== Task item ==
Gather all lines in the records below that include the word "computer".

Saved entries
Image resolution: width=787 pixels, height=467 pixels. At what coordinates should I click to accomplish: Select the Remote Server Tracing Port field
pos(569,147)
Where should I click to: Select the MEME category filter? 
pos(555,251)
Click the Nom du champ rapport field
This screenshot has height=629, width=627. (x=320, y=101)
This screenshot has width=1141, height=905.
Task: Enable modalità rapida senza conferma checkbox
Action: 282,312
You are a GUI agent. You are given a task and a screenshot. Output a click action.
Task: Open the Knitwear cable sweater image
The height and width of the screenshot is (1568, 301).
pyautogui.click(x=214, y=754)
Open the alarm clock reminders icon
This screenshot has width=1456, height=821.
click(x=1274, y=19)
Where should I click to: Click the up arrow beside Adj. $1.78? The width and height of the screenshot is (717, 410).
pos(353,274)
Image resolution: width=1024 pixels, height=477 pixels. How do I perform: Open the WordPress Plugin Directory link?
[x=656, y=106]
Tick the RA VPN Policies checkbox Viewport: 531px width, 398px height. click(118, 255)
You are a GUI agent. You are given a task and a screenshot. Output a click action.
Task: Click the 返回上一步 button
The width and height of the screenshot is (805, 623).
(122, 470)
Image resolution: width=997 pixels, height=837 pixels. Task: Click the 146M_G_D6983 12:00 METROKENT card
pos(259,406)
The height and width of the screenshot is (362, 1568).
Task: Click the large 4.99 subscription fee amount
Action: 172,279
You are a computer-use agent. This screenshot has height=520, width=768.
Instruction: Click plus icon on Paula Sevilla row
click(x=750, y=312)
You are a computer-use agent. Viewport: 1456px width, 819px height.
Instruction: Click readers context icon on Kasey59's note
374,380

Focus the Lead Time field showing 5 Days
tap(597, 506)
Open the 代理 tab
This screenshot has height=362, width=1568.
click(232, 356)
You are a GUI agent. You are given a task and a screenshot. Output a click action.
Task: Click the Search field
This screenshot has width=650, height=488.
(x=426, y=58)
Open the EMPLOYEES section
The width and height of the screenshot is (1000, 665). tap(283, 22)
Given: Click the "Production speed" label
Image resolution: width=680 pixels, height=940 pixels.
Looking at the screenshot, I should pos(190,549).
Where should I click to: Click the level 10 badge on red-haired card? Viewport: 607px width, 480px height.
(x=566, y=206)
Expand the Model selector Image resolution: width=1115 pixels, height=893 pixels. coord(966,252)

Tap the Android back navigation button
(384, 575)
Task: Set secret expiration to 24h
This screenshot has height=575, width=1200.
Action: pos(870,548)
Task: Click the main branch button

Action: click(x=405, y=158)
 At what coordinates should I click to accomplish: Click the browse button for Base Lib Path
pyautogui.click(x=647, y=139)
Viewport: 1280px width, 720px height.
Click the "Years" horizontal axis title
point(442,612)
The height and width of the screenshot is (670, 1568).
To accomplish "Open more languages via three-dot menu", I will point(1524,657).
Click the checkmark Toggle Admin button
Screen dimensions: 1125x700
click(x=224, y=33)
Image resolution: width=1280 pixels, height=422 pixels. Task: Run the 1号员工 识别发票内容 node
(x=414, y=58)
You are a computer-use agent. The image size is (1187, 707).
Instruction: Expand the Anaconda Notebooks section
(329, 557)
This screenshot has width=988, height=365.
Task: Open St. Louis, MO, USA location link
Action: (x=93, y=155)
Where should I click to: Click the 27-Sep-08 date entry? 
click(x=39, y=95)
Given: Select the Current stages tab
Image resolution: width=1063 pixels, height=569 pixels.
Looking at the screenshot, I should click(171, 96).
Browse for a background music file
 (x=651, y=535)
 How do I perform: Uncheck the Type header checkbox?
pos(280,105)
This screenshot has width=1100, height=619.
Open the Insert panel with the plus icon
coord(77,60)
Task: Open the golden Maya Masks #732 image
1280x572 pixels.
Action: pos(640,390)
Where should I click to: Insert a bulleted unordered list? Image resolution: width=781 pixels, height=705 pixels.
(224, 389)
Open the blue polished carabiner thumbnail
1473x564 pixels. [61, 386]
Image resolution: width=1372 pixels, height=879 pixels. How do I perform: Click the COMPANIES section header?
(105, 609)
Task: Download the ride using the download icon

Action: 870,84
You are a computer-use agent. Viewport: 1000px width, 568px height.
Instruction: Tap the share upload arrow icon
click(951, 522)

== Output of the exercise ==
You are a computer-use agent. This screenshot has height=520, width=768.
You are a computer-use agent. Viewport: 1456px width, 819px height.
You are a computer-use agent. The image size is (1187, 707).
You are a computer-use agent. Viewport: 1000px width, 568px height.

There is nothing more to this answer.